In 1883, he had purchased the Papillion Times in Papillion, Nebraska; in 1887, he had left the Times to go to Benkelman in southwestern Nebraska, where he founded the Dundy Democrat. In 1890, he had returned to Papillion and bought back the Times.
He had served a few months as William Jennings Bryan's private secretary in 1891;
in 1894, he was elected to a term in the Nebraska House of Representatives representing Sarpy County;
in 1896, he had resigned this seat to become probate judge of Sarpy County.
In 1900, he made an unsuccessful bid for a seat in Congress. In that same year, he sold the Times, moved to Columbus, and purchased the Telegram. He remained its editor for over fifty years.

In 1901, Howard incorporated the newspaper as the Telegram Company. In 1912, Zela H. Loomis, who had worked as a reporter and day editor for two Fremont, Nebraska newspapers,
became managing editor and city editor of the Telegram; in the following year, he became vice-president of the company.

In 1922, the Telegram Company bought out the Columbus Daily News and ended publication of that title; the Telegram went from weekly to daily publication as the Columbus Daily Telegram. In that year, Howard was elected to the United States House of Representatives. He sold most of his stock to his associates in the company; however, at their request, he retained enough to allow him to remain president of the company and editor of the paper for the rest of his life.
Howard was re-elected to the House five times, serving from 1923 to 1935. In 1934, he lost the seat to Karl Stefan.

===After Howard===

In 1940, Zela Loomis acquired a controlling interest in the Telegram Company and became editor-publisher of the newspaper.
After Howard's death in 1951, Loomis's name appeared at the top of the masthead as editor.
Zela Loomis died in 1957,
whereupon his widow Svea Loomis became president and associate editor,
and their son Laird Loomis general manager.

In 1969, the Loomis family sold the newspaper to Freedom Newspapers, Inc.
Shortly after the transaction, the "Daily" was removed from the name, leaving it the Columbus Telegram.
In 1974, the newspaper made the conversion from letterpress to offset printing.

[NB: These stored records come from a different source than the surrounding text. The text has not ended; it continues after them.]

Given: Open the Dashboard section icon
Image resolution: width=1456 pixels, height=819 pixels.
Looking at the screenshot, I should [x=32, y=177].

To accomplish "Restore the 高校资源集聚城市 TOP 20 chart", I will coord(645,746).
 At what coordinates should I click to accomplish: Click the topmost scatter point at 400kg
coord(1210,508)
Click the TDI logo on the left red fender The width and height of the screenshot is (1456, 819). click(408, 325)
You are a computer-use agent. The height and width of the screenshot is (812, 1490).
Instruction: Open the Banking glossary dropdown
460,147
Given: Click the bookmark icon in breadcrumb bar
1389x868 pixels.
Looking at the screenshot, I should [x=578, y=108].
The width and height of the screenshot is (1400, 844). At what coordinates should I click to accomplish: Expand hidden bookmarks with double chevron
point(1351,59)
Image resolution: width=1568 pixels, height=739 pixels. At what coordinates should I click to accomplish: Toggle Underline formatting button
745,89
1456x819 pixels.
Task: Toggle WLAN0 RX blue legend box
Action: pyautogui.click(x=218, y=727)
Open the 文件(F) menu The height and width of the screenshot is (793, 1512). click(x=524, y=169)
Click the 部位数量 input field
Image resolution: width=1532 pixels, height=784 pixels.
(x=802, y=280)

The Omaha World-Herald Company bought the Telegram from Freedom Newspapers in September 1989.
At the same time, the World-Herald bought the Pawnee Scout shopper, which they merged with the Telegram.

In 1998, the World-Herald sold the Telegram to Independent Media Group, Inc. (IMG). At the time of the sale, the paper's circulation was reported as 11,500.
IMG was sold to Lee Enterprises and to Liberty Group Publishing in 2000;
Lee acquired the Telegram,
whose circulation was again reported as 11,500; the circulation of the Scout Shopper was given as 13,000.

==The Telegram today==

The publisher of the Telegram is Carrie Colburn, who also publishes the daily York News-Times and the weekly David City Banner-Press and Schuyler Sun. Colburn was appointed to the position in 2021.
The editor is Monica Garcia.

The market area for the newspaper consists of 24,000 households in seven counties in east central Nebraska: Boone, Butler, Colfax, Merrick, Nance, Platte, and Polk. A weekly supplement, the Telegram Advantage, is delivered to both subscribers and non-subscribers.